Molecular mechanisms controlling nutritive blood flow: role of cytochrome P450 enzymes

This short review summarizes the potential role of cytochrome P450 (P450) in regulating blood flow in the brain tissue and in the skeletal muscle. We provide data showing that pressure-induced myogenic activity in the brain is largely responsible for autoregulation of CBF. This myogenic response to pressure is maintained, in part, by 20-HETE formation in arterial muscle cells through a P450 omega-hydroxylase coded for by a P450 4A cDNA. Autoregulation of CBF is a hallmark of the cerebral circulation and provides adequate nutritive blood flow despite large fluctuations in arterial pressure.

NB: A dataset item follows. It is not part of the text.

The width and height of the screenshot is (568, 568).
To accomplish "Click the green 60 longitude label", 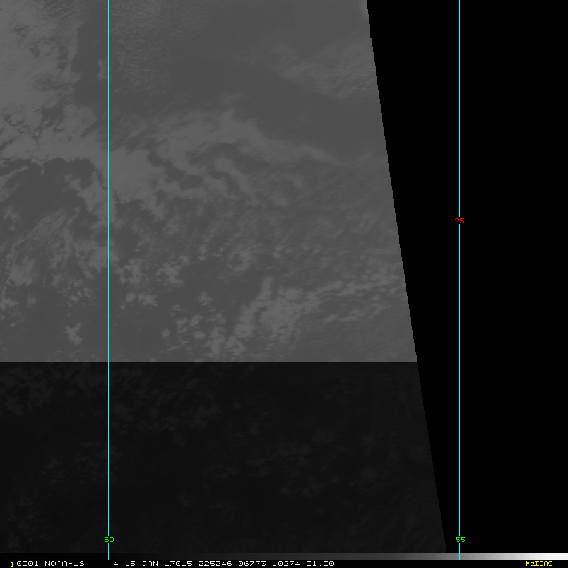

Given the importance of oxidative metabolism in the brain, support of neuronal activity is mediated by functional hyperaemia to active neurones providing adequate delivery of oxidative substrate. We provide data demonstrating that this functional hyperaemia in the brain is regulated by astrocytes which sense neural activity and release dilator metabolites which shunt blood flow to active neurones. One of the metabolites released by astrocytes in this regard are epoxygenated products of arachidonic acid (AA) formed by P450 enzymes. These AA metabolites of P450 enzymes are epoxyeicosatrienoic acid (EETs). One of these P450 enzymes is coded by a 2C11 cDNA present in astrocytes. Furthermore, astrocytes are capable of inducing capillary angiogenesis which appears to be mediated, in part, by P450-derived EETs.